# Sitting on the roof?



## Kevinkinfla

I have a 2010 Coachmen Catalina 27BH travel trailer and just booked a weekend trip to the Daytona 500.  Does anyone know if it is safe to sit or stand on the roof?  Thanks for any input


----------



## H2H1

Kevin do you know how your Catalina is built? The roof trusses can be wood or medal.
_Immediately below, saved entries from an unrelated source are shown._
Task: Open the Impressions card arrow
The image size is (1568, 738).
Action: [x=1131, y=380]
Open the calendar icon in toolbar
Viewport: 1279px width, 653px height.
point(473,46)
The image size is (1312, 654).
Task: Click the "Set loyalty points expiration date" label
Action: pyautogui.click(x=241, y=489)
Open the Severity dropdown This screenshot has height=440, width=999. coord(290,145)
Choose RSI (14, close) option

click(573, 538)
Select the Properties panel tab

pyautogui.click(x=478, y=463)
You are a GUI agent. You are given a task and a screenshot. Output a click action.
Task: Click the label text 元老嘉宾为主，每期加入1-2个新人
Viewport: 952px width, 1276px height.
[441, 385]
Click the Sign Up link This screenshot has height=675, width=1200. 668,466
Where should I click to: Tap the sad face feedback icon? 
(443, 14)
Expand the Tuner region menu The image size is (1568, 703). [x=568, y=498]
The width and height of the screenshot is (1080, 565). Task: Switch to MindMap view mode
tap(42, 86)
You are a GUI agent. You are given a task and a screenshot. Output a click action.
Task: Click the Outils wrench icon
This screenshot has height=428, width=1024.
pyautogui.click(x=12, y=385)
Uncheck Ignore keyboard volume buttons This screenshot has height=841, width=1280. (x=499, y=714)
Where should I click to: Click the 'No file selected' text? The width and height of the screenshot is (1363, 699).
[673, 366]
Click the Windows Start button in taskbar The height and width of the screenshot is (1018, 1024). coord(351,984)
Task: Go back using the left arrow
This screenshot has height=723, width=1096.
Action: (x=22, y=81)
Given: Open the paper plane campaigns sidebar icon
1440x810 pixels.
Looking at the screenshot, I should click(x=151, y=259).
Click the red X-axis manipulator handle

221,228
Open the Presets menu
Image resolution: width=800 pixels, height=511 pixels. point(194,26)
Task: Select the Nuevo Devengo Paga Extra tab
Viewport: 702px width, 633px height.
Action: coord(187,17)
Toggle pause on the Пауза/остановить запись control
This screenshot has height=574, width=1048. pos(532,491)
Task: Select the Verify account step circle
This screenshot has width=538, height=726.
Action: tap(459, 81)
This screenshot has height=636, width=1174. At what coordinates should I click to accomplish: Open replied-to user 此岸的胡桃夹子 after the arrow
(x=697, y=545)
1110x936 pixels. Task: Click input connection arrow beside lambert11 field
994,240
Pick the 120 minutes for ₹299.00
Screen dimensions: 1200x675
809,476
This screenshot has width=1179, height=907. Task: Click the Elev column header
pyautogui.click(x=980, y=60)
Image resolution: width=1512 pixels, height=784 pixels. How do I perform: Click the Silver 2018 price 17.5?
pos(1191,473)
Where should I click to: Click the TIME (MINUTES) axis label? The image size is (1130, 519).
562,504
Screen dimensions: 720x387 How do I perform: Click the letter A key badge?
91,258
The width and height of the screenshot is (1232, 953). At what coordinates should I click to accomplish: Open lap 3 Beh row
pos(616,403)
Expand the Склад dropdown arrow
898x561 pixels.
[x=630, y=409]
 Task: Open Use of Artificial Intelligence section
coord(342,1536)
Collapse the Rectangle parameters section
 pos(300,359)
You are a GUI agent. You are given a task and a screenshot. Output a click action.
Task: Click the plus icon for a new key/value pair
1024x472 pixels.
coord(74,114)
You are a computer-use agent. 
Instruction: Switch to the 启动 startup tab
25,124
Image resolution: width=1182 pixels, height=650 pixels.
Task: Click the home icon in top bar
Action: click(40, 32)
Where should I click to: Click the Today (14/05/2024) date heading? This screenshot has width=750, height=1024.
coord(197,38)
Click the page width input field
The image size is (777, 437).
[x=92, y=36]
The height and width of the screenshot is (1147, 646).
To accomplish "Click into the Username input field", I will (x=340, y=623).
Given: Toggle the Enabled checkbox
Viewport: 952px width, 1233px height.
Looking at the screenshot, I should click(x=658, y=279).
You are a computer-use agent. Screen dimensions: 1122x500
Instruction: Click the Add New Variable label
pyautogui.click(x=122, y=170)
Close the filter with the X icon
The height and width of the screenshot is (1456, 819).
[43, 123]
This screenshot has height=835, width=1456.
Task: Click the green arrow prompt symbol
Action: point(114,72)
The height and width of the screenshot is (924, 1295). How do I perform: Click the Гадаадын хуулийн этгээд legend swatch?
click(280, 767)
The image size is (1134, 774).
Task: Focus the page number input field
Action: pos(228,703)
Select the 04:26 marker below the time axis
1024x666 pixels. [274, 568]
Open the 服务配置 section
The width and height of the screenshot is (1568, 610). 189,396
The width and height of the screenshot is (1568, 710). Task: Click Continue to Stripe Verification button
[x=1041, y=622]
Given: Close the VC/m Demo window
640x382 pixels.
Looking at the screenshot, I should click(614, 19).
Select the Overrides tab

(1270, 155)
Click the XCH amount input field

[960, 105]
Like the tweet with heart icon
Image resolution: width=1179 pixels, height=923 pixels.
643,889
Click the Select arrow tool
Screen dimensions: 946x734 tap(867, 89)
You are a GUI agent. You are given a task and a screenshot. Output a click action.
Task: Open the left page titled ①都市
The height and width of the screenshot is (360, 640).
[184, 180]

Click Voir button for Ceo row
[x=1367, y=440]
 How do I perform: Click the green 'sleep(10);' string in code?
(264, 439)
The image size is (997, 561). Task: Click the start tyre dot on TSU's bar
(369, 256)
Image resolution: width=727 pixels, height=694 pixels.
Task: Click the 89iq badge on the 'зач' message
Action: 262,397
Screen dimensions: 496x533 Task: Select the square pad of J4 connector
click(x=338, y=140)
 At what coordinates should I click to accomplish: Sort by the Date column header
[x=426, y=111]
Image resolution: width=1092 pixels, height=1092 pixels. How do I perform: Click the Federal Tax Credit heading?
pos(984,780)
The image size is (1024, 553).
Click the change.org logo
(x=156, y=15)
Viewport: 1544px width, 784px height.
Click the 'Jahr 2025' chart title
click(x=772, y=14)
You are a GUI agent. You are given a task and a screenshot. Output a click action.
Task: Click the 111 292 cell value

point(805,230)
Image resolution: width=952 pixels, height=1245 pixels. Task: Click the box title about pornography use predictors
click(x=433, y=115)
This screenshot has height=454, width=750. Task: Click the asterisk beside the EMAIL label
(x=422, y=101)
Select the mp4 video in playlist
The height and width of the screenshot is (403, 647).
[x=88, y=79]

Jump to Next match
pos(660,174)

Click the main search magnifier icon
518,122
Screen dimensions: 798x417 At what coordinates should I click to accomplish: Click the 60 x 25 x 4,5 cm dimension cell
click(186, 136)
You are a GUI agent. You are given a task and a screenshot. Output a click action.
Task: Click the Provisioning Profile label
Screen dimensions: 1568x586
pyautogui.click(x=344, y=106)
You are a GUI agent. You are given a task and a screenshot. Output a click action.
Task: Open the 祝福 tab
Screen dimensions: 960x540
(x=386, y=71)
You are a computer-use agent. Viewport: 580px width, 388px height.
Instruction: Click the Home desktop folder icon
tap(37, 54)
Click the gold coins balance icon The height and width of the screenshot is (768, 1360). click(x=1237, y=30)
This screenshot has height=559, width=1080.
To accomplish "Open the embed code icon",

I would think it would support one or 2 people but no more and they should not be jumping up and down on it . That just my opinion, other may have something else to say.


----------



## akjimny

Hi Kevin and welcome to the RVUSA Forum.  In my travel trailer days, I had a 21 ft Prowler and if you didn't keep your feet exactly where the roof trusses were, the roof bent quite badly.  Your trailer may be more sturdy than mine was, but JMO - I wouldn't go up there.  Too much chance of doing some REALLY expensive damage.


----------



## Guest

i got ask this ,, does it have ladder to the roof ,, and does it have like a luggage type rack around the rear area ??? and is it a toy hauler ??? if the last 2 apply then u have a roof that was meant to be walked on ,, as long as u stay in the area of the luggage rack ,, on almost all toy haulers they reinforce the roof area near the ladder ,, just for that reason ,, they know u are gonna be up there ,, but agian JMO


----------



## H2H1

good points Rod


----------



## Kevinkinfla

First off thanks for the responses !!  I'm new to this forum but I'm already finding it's helpful.  It's a basic travel trailer, no toy hauler.  No ladder andno luggage area. I'm trying to find info on Coachman's website but no luck.  I have an email in to them as well.  I guess to be on the safe side I will stay off the roof....


----------



## Guest

yes ,, good idea ,, if it has no ladder ,, then the roof is prolly not strong enough to have anyone on there ,, but if u have to go on the roof for say repairs and such ,, i would use some 2x6's or 2x8's long enough to go to the sides of the walls ,, and walk on them ,, i have doen this many of times on rv's that did not have a ladder ,, and ones that i knew had some water damage to the roof area ,, btw welcome to the forums


----------



## Emma Brian

Don't take any risk, stay in your trailer and enjoye the trip safely.


----------



## flownaksala

I think most RV roofs can support at least one person in case you have to go up there to check for leaks or do a repair but I certainly would walk on it carefully and not jump around!  If it does not have a ladder I would be on all 4's to try and distribute my weight. Unless you have a good reason to be up there I would stay off of it. RV roofs after years in the sun and rain do sometimes form leaks which need to be fixed immediately. Unfortunately RV's in general have a lot of systems that need to be checked periodically so good maintenance habits are essential. It's important to have good maintenance records so you know exactly when things were done. It also is very useful if you sell your RV to be able to show a comprehensive maintenance record.


----------



## WeekendRver

I would check with the manufacturer themselves for recommendations on what to do. Also they will tell you what voids your warranty.


----------